--- Records for this task Enclosed Below ---
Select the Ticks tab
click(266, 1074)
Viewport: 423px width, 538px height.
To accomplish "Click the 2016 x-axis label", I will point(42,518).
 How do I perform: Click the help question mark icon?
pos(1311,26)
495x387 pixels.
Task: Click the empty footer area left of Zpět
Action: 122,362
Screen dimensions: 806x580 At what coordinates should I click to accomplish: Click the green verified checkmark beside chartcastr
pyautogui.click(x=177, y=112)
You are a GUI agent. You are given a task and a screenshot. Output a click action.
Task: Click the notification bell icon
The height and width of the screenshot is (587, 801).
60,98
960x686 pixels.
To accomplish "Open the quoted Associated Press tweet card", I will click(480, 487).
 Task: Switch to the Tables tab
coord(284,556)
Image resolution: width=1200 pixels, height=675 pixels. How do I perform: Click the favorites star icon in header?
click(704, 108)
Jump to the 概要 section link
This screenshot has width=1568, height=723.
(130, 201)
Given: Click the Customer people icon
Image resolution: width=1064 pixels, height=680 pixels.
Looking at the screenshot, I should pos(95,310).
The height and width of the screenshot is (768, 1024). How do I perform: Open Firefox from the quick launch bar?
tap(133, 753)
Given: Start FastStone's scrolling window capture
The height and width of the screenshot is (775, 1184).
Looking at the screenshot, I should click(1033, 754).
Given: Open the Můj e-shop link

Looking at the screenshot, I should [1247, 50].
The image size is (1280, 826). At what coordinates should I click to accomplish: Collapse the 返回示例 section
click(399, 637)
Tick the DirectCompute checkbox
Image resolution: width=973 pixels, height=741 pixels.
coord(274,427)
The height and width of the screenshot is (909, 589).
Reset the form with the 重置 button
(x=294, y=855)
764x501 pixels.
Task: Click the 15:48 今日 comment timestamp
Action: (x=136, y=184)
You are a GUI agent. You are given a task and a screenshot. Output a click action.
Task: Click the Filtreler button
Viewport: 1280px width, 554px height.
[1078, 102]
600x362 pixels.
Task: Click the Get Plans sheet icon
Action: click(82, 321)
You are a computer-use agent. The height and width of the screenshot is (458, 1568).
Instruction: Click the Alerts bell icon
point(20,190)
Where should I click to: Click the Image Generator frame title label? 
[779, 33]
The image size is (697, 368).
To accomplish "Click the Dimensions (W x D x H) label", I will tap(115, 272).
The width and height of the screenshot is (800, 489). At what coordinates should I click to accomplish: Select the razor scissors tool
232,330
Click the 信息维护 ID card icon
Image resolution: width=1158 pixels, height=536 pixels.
--- End of Enclosed Records for this task ---
* Task instructions *
The word is "card". Copy every line above where it appears.

* Solution *
To accomplish "Open the quoted Associated Press tweet card", I will click(480, 487).
Click the 信息维护 ID card icon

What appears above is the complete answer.